Uncovering (Ant)imicrobial Agents in Insects

The use of antibiotics has become a double-edged sword in modern medicine. Stopping the infection of pathogenic microbes comes at the risk of creating resistance to these antibiotic compounds. In 2017, the World Health Organization published a list of bacteria that have become resistant to multiple commonly prescribed antibiotics and which pose a substantial threat to public health.² The existence of multidrug-resistant microbes, more commonly known as ‘superbugs’, highlights the urgency to discover new antimicrobials.

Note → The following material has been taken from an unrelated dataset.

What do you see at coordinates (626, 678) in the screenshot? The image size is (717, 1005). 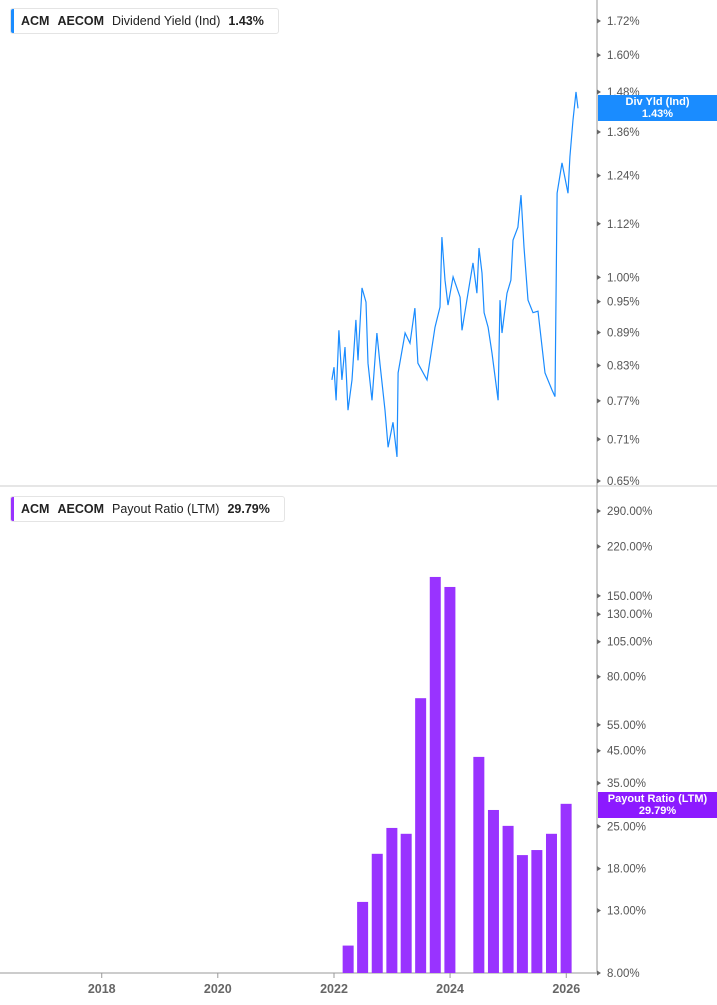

Last year, researchers at University of Wisconsin-Madison revealed the potential of Streptomyces, a genus of bacteria found naturally in the microbiomes of some insects, as a source for novel antimicrobials.³  Streptomyces isolated from the fungus-growing ant Cyphomyrmex has been found to produce an antifungal compound known as cyphomycin.³ In nature, cyphomycin serves to protect the fungus that the ants consume from the microfungal parasite Escovopsis.³  Furthermore, when isolated cyphomycin was tested in vivo against human pathogens grown in a mouse model, the growth of multiple antibiotic-resistant fungi, including a strain of C.auris resistant to echinocandin, triazole, and amphotericin B.³ This finding demonstrates the opportunity to look within nature to resolve problems plaguing contemporary public health.

Ants are not the only insects that have endosymbiotic relationships with the microbial world; it has also been noted that Southern Pine Beetles have mutualistic relationships with bacteria holding antifungal properties.⁴ The sheer diversity of insect-microbe ecology provides for an unconventional reservoir of antimicrobials to aid in the fight against superbugs.

Finding alternative solutions for combatting emerging infectious diseases lies in novel antimicrobial discovery. Understanding the relationships between insects and microbes offers hope for overcoming the healthcare crises of the future.